According to an updated Congressional report, demand for illicit marijuana from Mexico continues to drop since cannabis is legal in the U.S. and Canada. Apparently, the international drug trade is shifting as the legalization movement expands.
“Seizures of imported marijuana began to decline in 2019. Authorities are projecting a continued decline in U.S. demand for Mexican marijuana,” the Congressional Research Service (CRS) report said. “This is partially due to legalized medical and nonmedical/recreational cannabis in many U.S. states and Canada, reducing its value as part of Mexican trafficking organizations’ portfolio. Mexico’s Congress is continuing to consider legislation to legalize adult use of cannabis.”

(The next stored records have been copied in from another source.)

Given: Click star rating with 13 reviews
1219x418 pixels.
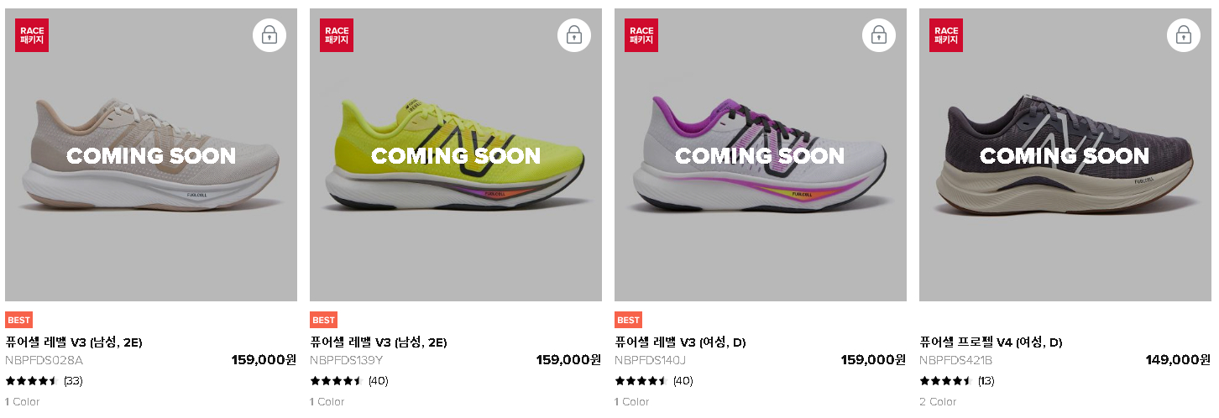Looking at the screenshot, I should tap(945, 381).
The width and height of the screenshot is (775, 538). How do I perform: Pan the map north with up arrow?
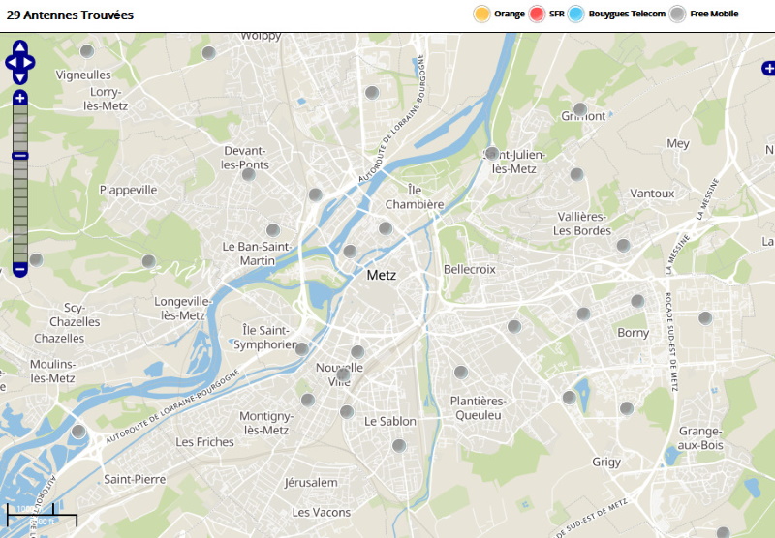(19, 47)
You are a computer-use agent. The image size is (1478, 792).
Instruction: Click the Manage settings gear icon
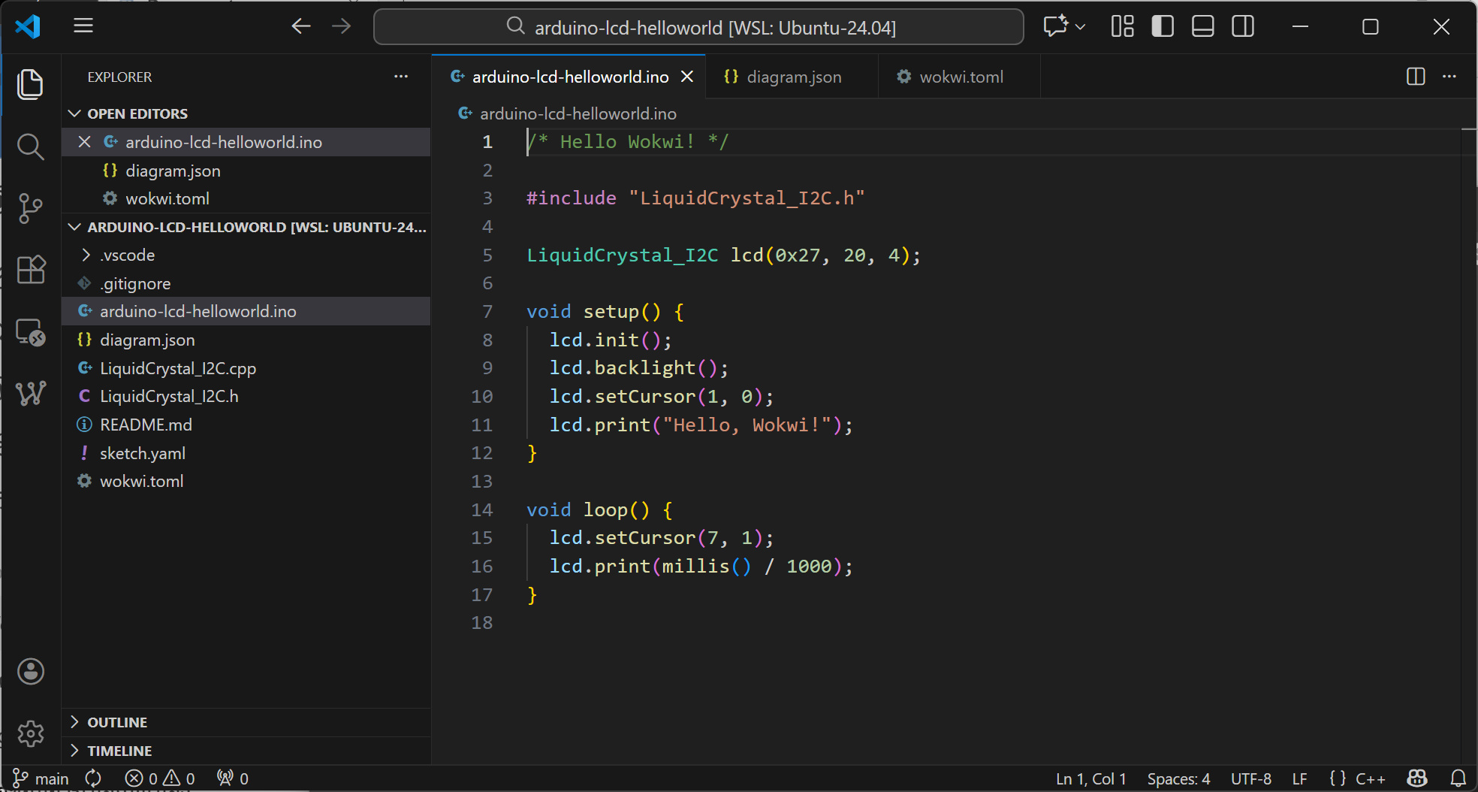click(30, 733)
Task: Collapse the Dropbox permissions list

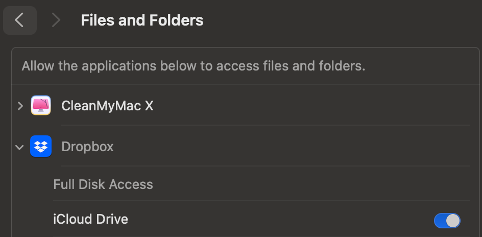Action: coord(20,147)
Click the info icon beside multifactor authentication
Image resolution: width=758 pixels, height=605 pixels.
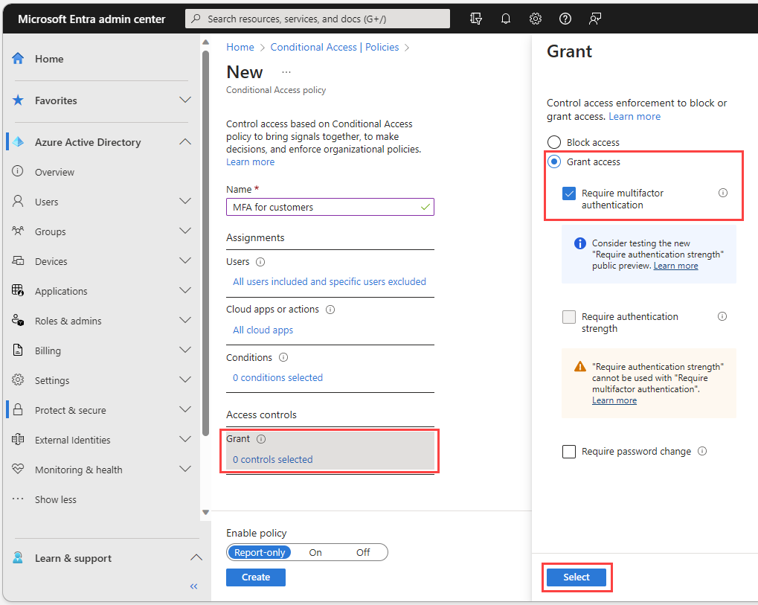point(723,193)
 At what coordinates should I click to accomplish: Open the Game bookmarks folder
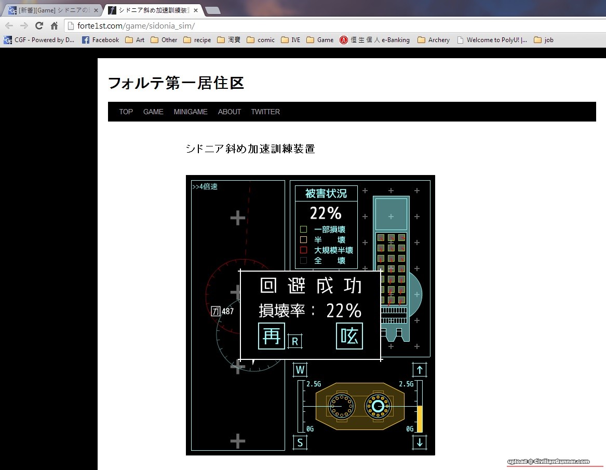[x=320, y=40]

The report stated that a shift in the drug supply is underway, especially in terms of synthetic drugs displacing heroin and cocaine. Although its implications remain unclear. “Some analysts are exploring why violence has continued to rise in rural areas as Mexico’s drug trade moves away from plant-based drugs (e.g., marijuana and opium poppy) to laboratory-made synthetics, with less need to control farmers and land,” the report reads.

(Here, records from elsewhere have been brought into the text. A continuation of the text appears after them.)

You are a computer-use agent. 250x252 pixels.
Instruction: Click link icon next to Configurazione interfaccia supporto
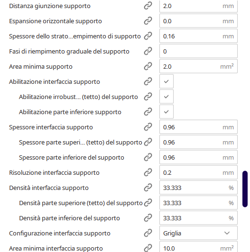pyautogui.click(x=148, y=233)
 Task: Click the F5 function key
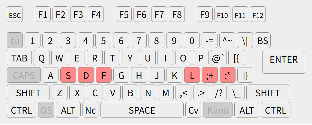pos(124,14)
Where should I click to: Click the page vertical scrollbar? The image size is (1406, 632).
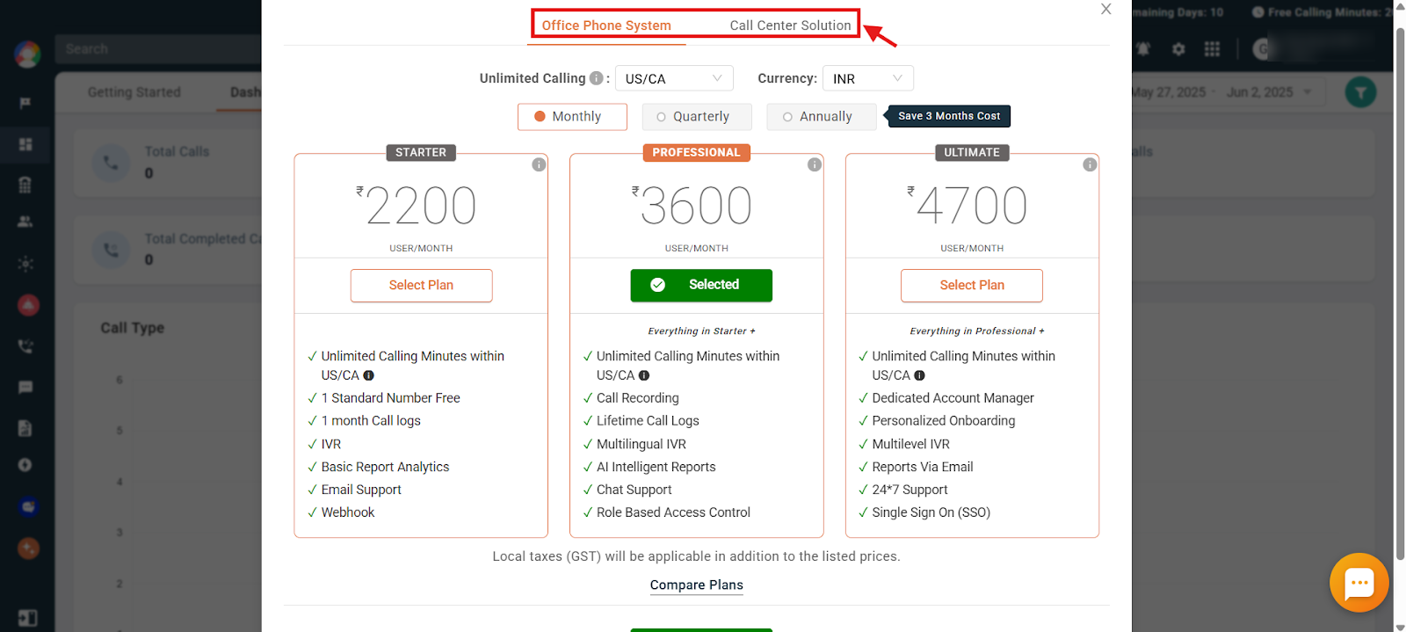pos(1400,290)
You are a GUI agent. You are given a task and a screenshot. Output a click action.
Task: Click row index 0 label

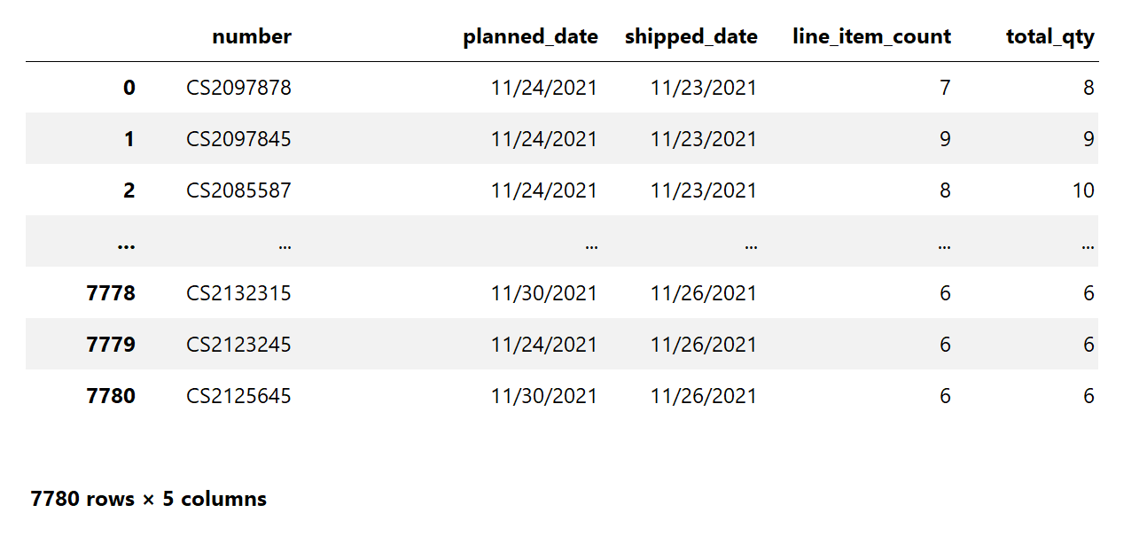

Cannabis Trafficking Is Changing
Only a decade ago, Mexico was smuggling a significant amount of the marijuana consumed by Americans, according to the DEA. Now it appears as though marijuana smuggling into the United States is decreasing, while Mexico is seeing an increase of American-made pot entering its side of the border.
The DEA released a report on April 2022, stating that, “in U.S. markets, Mexican marijuana has largely been supplanted by domestic-produced marijuana.” This is a major shift from the days when the vast majority of marijuana was coming into the United States from Mexico.

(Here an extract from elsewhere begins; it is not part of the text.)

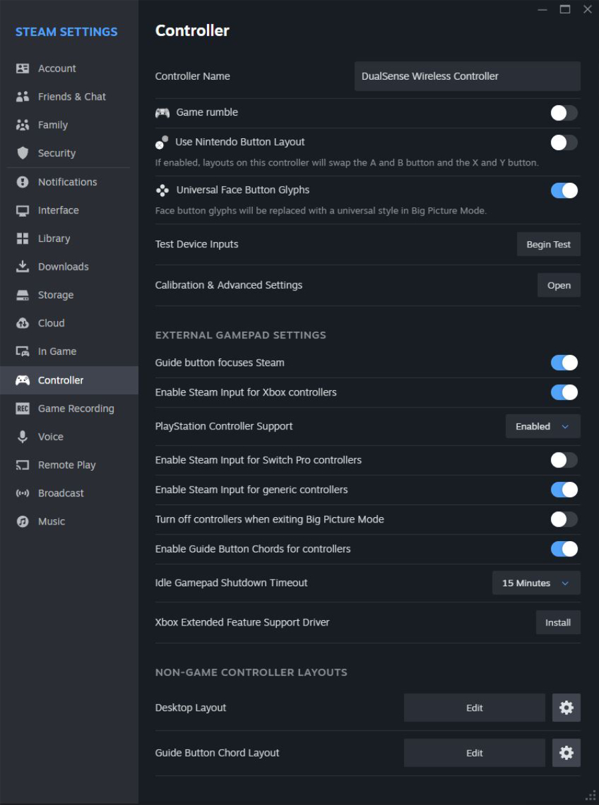This screenshot has width=599, height=805.
Task: Click the Security shield icon
Action: point(23,154)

The report, titled “FY 2023 Performance Budget Congressional Budget Submission,” did, however, say that Mexico is still the main foreign supplier of U.S. marijuana. The report did not go so far as to attribute this decrease in illegal drug trafficking to legalization efforts in many U.S. states. Instead, it stated that “The national landscape continues to evolve as states enact voter referendums and legislation regarding the possession, use, and cultivation of marijuana and its associated products.”
While the DEA did not outright attribute recreational marijuana legalization to the decrease in trafficked weed over the U.S. border, there is certainly a connection to be made.
According to a 2018, Cato Institute report on this exact subject, “State marijuana legalization starting in 2014 did more to reduce marijuana smuggling than the doubling of Border Patrol agents or the construction of hundreds of miles of border fencing did from 2003 to 2009.”